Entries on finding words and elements
╔══
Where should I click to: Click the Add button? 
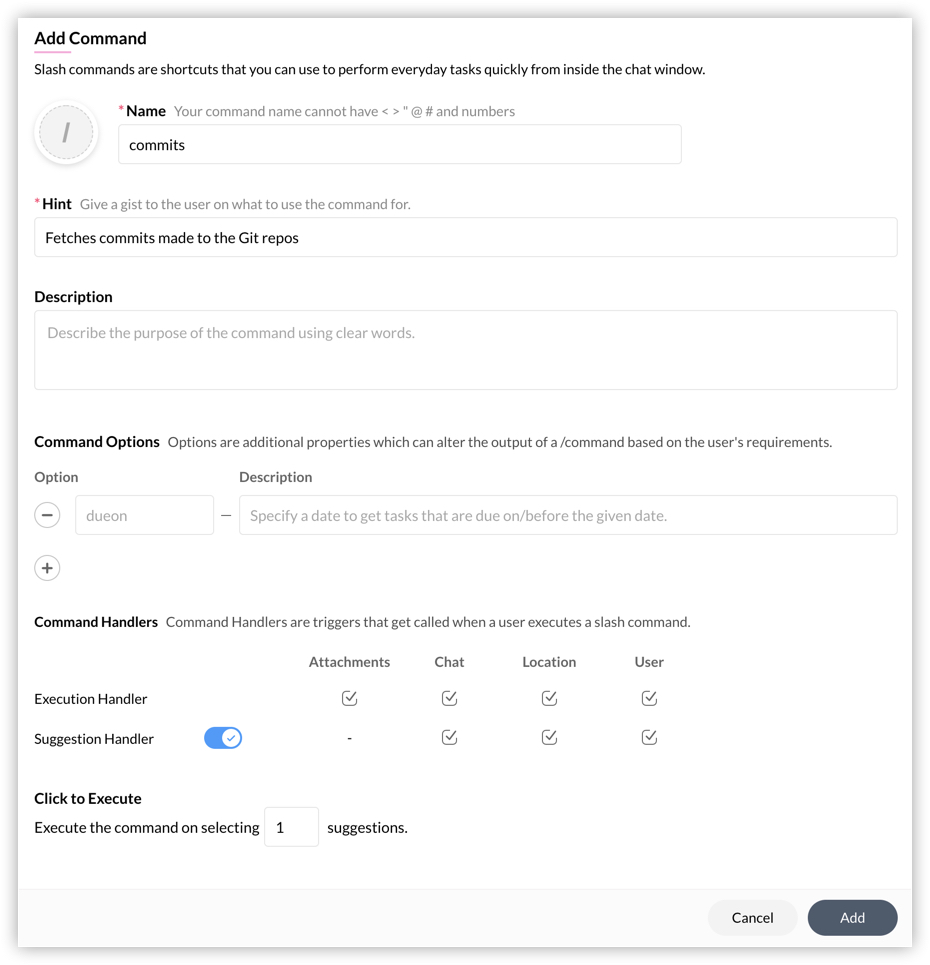coord(852,917)
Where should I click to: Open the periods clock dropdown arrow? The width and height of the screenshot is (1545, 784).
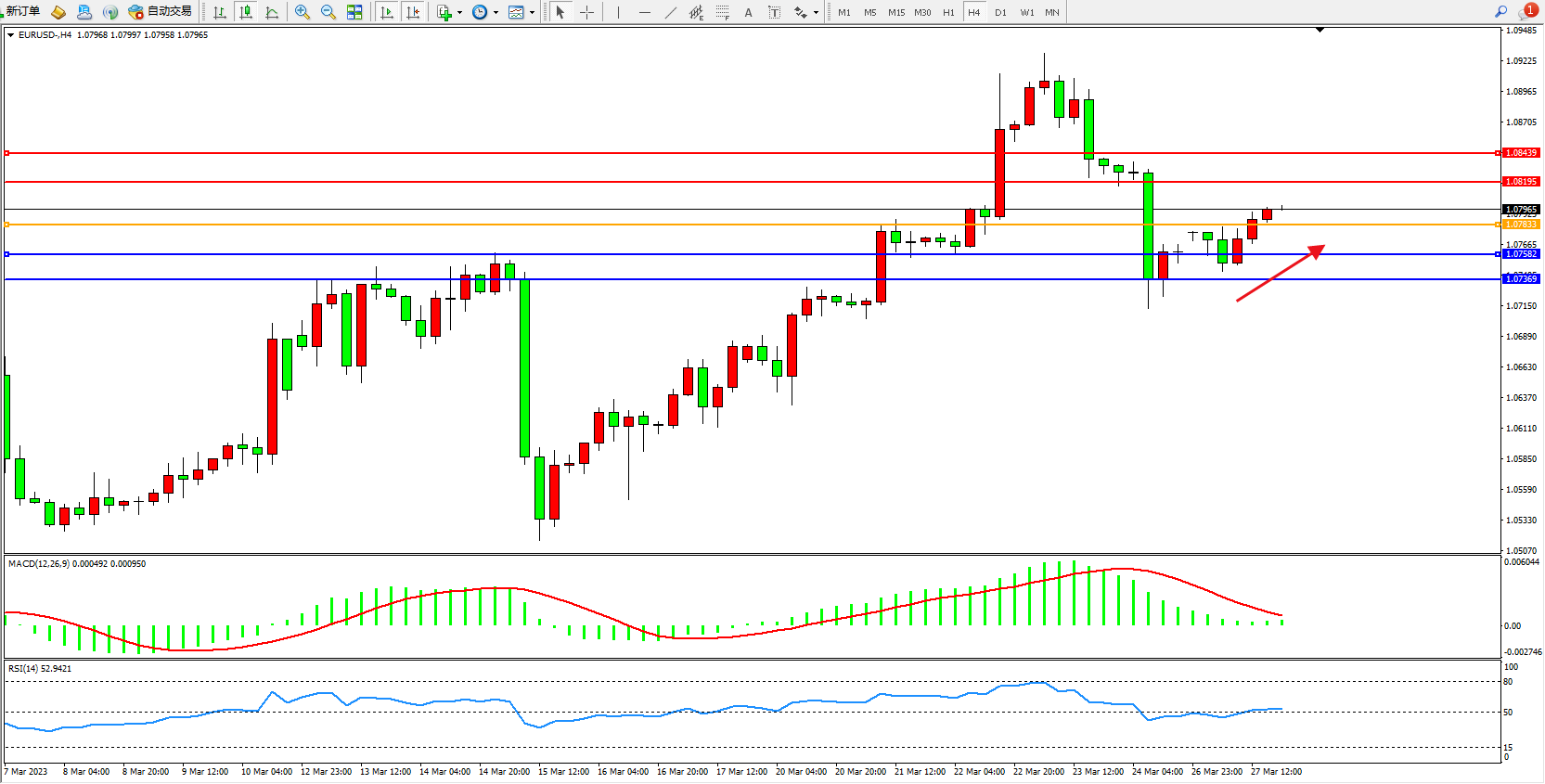(496, 12)
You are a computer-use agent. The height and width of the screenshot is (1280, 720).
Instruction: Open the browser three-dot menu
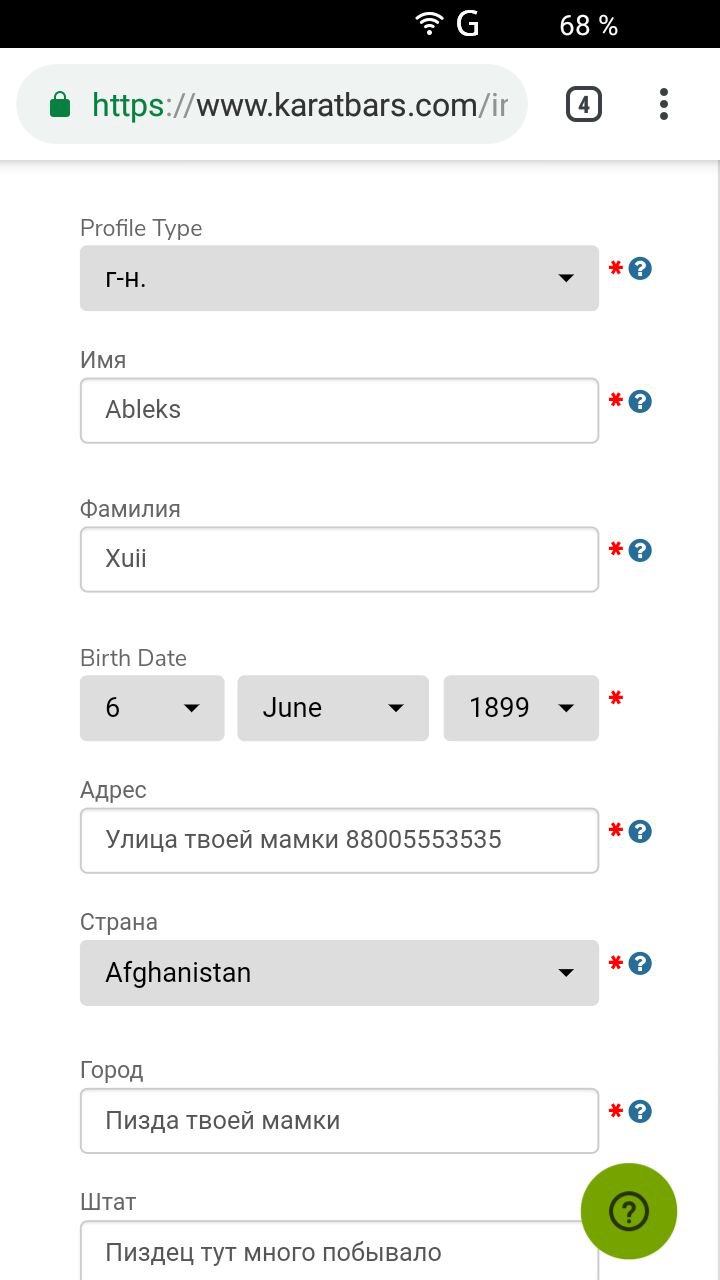pyautogui.click(x=663, y=104)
╚══
• _TO DO_: Duplicate the material above line for line, leaving out the pictures.

• _CORRECT RESPONSE_:
Where should I click to: Click the Add button? 
coord(852,917)
Where should I click to: Open the periods clock dropdown arrow? The width and height of the screenshot is (1545, 784).
(496, 12)
You are a computer-use agent. The height and width of the screenshot is (1280, 720).
Instruction: Open the browser three-dot menu
pyautogui.click(x=663, y=104)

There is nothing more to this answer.